While the emphasis is on community-wide engagement, I’m concerned that the reality is that youth will continue to provide the brunt of the labor force for this endeavor. It is good that youth serve their communities. The concept of service is vital for the health of democracy. The absence of education about how and why that is the case is disconcerting, but the main dilemma I identify in the Summer of Service is that reality about the disproportion between youth serving and adults serving: raising a generation that cares, that feels commitment towards the greater good of society has led to a kind of bottleneck situation in many of our communities. The burden of proof has been placed on the shoulders of the youngest among us to prove the value of service, and for the most part the whole of society has failed to see that.
Truly a community organizer, I believe President Obama should seriously consider and reconsider its strategy for engaging parents, families and the broader community in service.

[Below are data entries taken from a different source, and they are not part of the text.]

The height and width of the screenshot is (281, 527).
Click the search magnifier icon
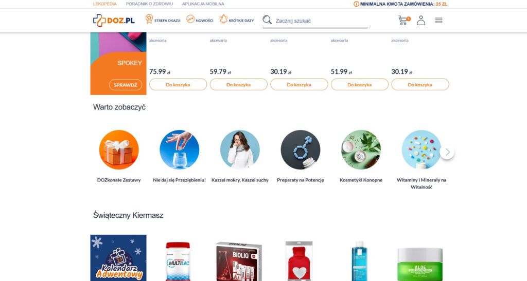click(267, 20)
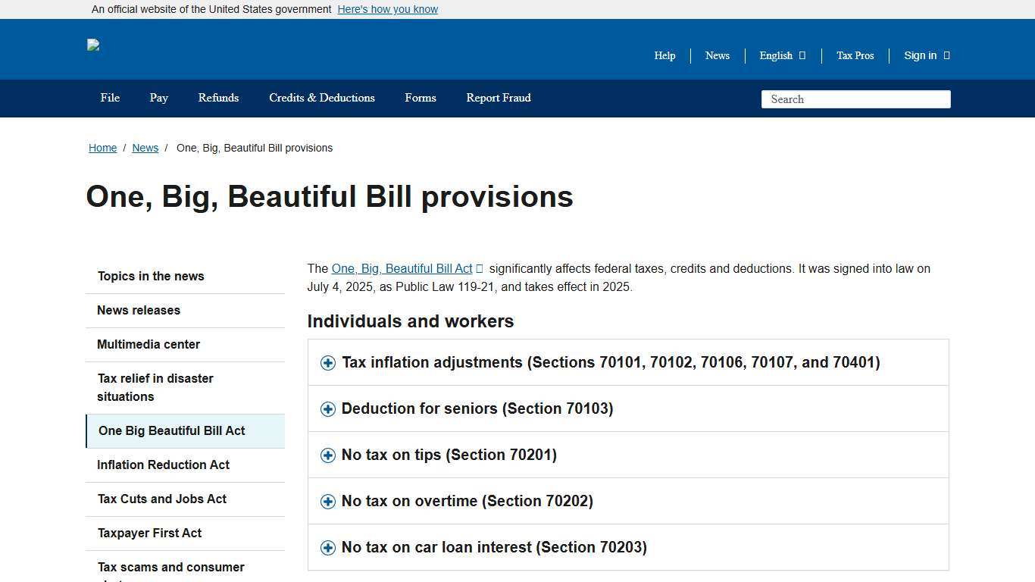Click the Here's how you know link
Image resolution: width=1035 pixels, height=582 pixels.
pos(387,9)
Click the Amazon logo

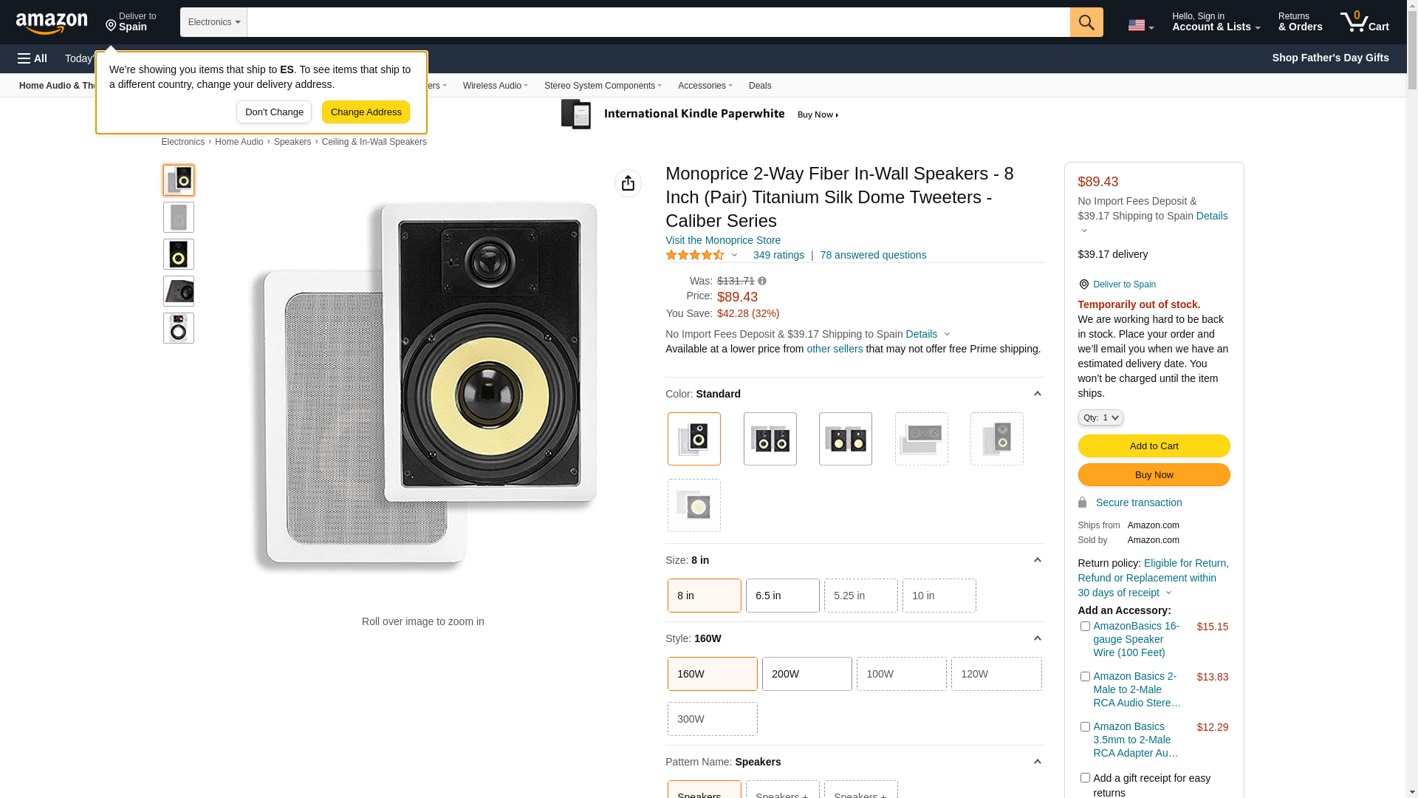52,24
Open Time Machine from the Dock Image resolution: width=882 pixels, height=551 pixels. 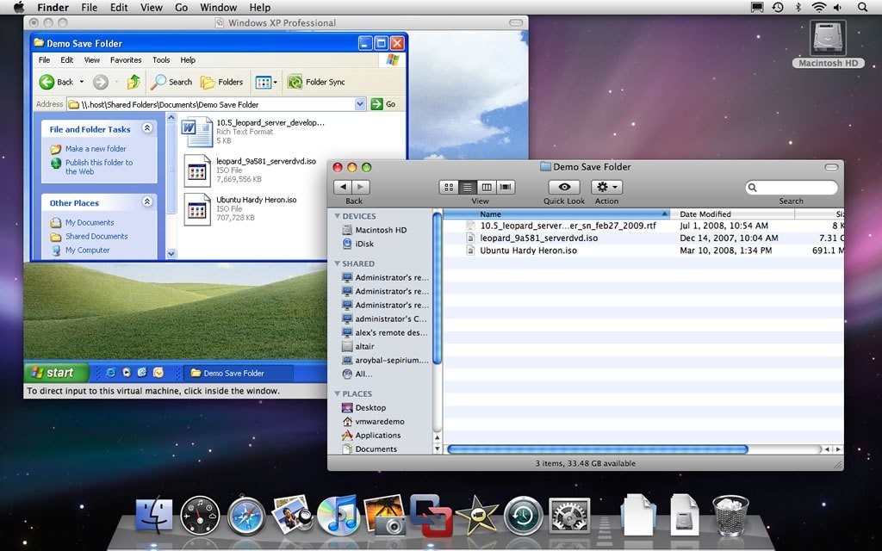tap(525, 514)
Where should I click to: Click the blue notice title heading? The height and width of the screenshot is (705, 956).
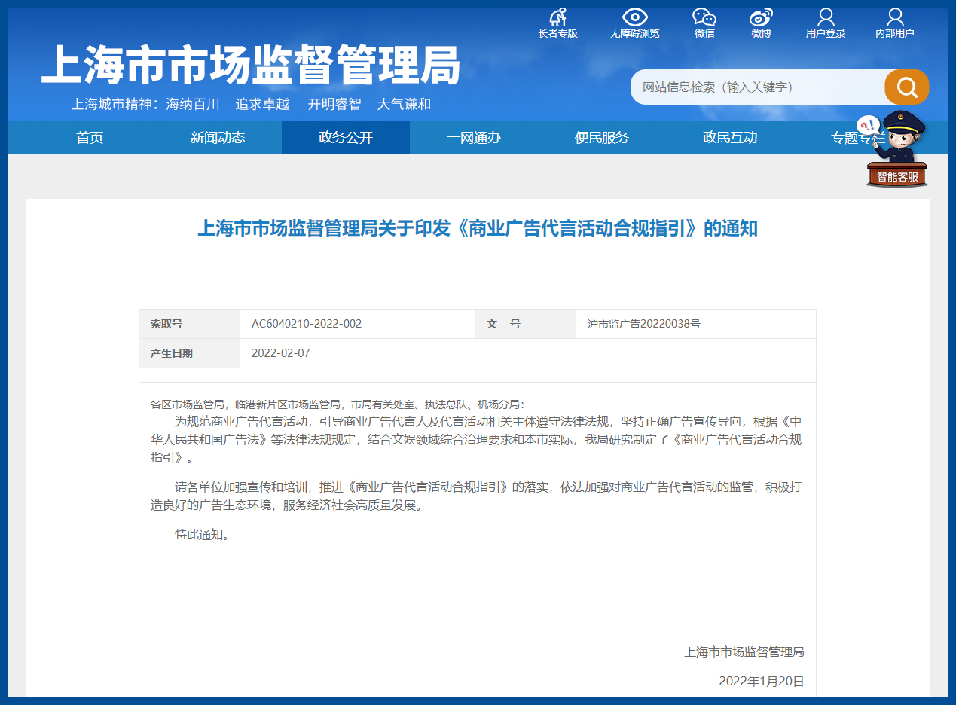[478, 228]
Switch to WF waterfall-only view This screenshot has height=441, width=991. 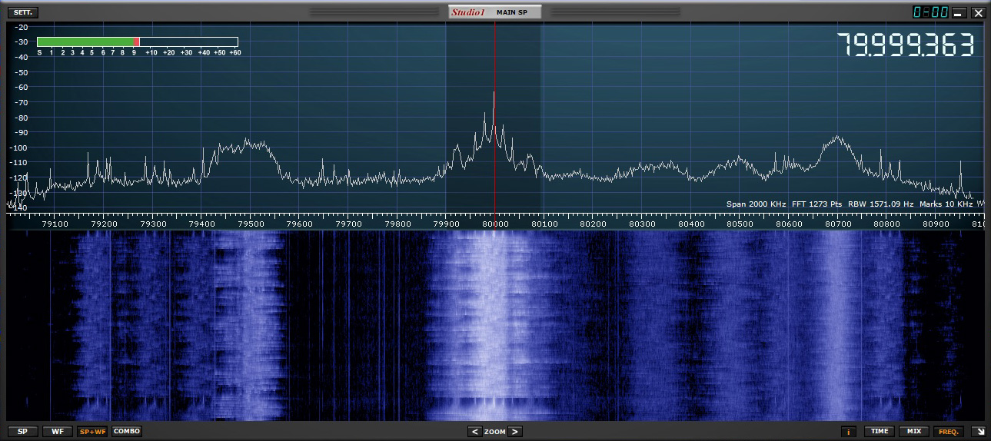(58, 432)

Youth participation is a given in the climate of national service today; let’s address the real gap in service among Americans today by focuing on engaging adults in service and building their ethic of service. By doing this the national service community can go further than its history and truly build a culture of service that supports lifelong service and community engagement.
Written by Adam Fletcher, this article was originally posted to Learn more at!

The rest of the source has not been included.